Глупая мысль, не имеющая ничего общего с реальностью.
В поле зрения появляется Пурнайя, верный Пурнайя, вооруженный здравым смыслом и хладнокровием, всегда готовый выручить его из неприятной ситуации.
– Обед накрыт на лужайке, – говорит Пурнайя.
Типу позволяет увести себя от мальчиков и решает сказать их матерям об этой нервозности.
* * *
Все сидят вокруг огромного белого покрывала, расстеленного на лужайке, под шатром, серебряная вышивка которого пляшет в лучах солнца. Аббас сидит рядом с Дю Лезом и наблюдает за происходящим. Два бурлящих котла, огонь поддерживает человек, обмахивающийся плетеным веером. Другой человек жарит чапати на гриле. Два повара готовят на открытом огне огромный шашлык из баранины, а двое других несут на носилках массивный горшок с рисом, который ставят в центр покрывала. У всех слуг рты прикрыты белыми масками, чтобы защитить еду от дыхания. Их лица блестят от пота, который они не осмеливаются вытереть.
Каждый раз, когда слуга подходит с тарелкой того или иного блюда, Аббас кивает, требуя добавки. Скука делает его ненасытным, поэтому он ест на пределе аппетита, слишком быстро, чтобы понять, что он был сыт уже два кебаба назад.

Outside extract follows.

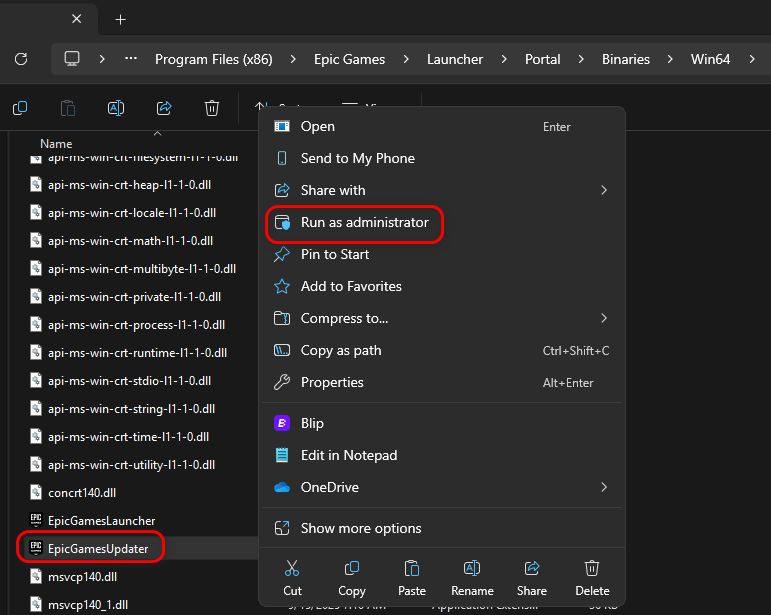Click refresh button in address bar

Вокруг льются разговоры. Он рассеянно ковыряет цветок бархатца, пытаясь привлечь внимание Дю Леза, но Дю Лез погружен в беседу с Чудесной Рукой. Что это за новый закон, о котором говорил Типу? И почему при его упоминании лицо француза так осунулось? Действительно ли он останется в Майсуре и возьмет Аббаса в ученики? Аббас ищет возможность спросить, но с каждым новым блюдом становится все яснее, что Дю Лез избегает его.
* * *
После ухода высокопоставленных гостей несколько молодых людей приглашают Аббаса покурить кальян. Эти люди пышно одеты, кончики их усов закручены в шпоры. Похоже, они предполагают, что Аббас поднимается по карьерной лестнице, по крайней мере при дворе Типу, и стремятся завязать отношения в самом ее начале.
Аббас находит Дю Леза, тот с серьезным видом ковыряет пальцами марципановую пчелу.
– Ах, нет, – говорит Дю Лез в ответ на приглашение Аббаса. – Я уже ухожу. И я бы предпочел, чтобы сегодня ты ночевал в доме отца.
– Сегодня, Сахаб? Но мои вещи…
– Заберешь их завтра. Прости, но я вынужден настоять.
Дю Лез смотрит вбок. В его поведении есть что-то странное, какое-то скрытое волнение. Аббас больше не может молчать.